I agree with @laureth, this is essentially trying to differentiate between fact and opinion. Facts are black and white – true or false (although they are not really facts if they are false!) – while opinions have a vast gradient of gray area.
So how do you determine if something is a fact or an opinion? Good question. It’s often straight-forward, but I’m not sure if you can always definitively say that something is certainly a fact and not an opinion. In fact, I’m not sure if whether this is always possible is a fact or an opinion. :)
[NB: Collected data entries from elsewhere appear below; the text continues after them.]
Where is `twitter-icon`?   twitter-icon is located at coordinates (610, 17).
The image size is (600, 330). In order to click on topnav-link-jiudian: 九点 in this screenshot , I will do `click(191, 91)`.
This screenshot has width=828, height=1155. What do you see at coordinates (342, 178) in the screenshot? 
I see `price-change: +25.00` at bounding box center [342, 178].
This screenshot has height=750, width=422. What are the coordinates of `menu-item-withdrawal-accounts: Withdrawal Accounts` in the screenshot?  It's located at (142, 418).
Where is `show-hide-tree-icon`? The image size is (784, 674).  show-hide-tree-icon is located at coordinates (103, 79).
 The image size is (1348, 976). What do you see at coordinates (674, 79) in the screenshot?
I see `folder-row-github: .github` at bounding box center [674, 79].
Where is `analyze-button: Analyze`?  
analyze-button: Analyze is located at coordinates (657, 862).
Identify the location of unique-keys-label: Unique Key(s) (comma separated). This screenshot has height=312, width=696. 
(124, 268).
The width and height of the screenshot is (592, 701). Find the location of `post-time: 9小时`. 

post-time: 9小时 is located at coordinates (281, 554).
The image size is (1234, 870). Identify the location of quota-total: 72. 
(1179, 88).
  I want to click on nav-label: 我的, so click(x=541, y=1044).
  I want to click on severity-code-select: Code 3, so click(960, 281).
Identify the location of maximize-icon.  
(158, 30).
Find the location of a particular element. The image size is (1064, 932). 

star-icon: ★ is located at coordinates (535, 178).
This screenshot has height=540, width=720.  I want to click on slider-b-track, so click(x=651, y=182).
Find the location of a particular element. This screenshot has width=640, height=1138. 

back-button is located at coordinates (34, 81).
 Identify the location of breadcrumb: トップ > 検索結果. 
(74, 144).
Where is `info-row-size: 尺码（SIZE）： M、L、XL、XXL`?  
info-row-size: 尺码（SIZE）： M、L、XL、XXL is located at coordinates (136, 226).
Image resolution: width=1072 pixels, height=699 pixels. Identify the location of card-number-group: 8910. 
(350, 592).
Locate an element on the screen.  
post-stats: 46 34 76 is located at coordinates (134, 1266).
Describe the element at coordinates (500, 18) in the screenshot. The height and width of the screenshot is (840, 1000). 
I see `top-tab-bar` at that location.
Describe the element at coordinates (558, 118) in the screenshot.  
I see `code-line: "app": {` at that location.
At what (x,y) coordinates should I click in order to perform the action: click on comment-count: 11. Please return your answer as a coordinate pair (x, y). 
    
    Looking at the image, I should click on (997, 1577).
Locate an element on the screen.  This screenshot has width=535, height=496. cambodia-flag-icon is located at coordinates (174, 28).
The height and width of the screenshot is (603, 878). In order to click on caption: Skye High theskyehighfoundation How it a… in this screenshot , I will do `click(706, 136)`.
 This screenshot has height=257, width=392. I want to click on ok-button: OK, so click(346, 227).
One sure-fire way to make a determination is if you can make a measurement, again as @laureth already said. “Best” cannot be measured because there are no set criteria that determine the “goodness” of something. So you could say that pogo sticks of brand #2 are the “best,” but that’s just an opinion because people might disagree on what qualities are considered “good” in a pogo stick. However, if you say that brand #2 pogo sticks produce higher jump heights on average than brand #1 sticks, and the numbers back up your claim, then that is a fact. Whether or not you consider high jump heights a good quality helps to form your opinion on which brand is “better.” In this way, “America is a force for good” is absolutely an opinion because what is “good” to one person or culture isn’t necessarily considered good in another. That is why there are also some people out there who consider America to be “the great Satan” (also an opinion).
But that’s a clear cut example and it gets fuzzy sometimes. For instance, I could say that the New York Yankees are better at baseball than my brother’s little league team. That smacks of opinion (the use of the word “better”) but because we have a set of measureable standards of what makes a baseball team “good at baseball” (high ratio of wins to losses, high ratio of hits to swings, high ratio of homeruns to swings, high pitching speed, etc.) and the Yankees obviously far surpass my brother’s little league team in all those areas, you could almost call this one a fact. In fact, I’m not sure whether its status as fact or opinion is a fact or an opinion, and I’m not sure whether the possibility of making that determination is a fact or an opinion! My brain is starting to hurt.
Then there are things that are certainly facts, but we just don’t know the “answer” yet. Such as your example of free will – since we either do or don’t have free will, there’s no in between, that is a fact and not an opinion (except maybe not because quantum physics is weird). It’s simply a fact we don’t know yet, and so, irritatingly enough, it often gets treated as opinion in debates (e.g. I think we have free will). And in religion, “there exists a god” is either a fact or an untrue statement, and since we don’t know for sure either way, we often treat it as an opinion (e.g. I believe in a god) even though a conjecture about the truth of a statement like that is more appropriately known as a theory or hypothesis (depending largely on the context), not an opinion. And then there are the people who believe that whether or not there is a god is completely unknowable, which further complicates things.
It’s a good question. I hope someone can come in and give you a less wishy-washy answer than mine.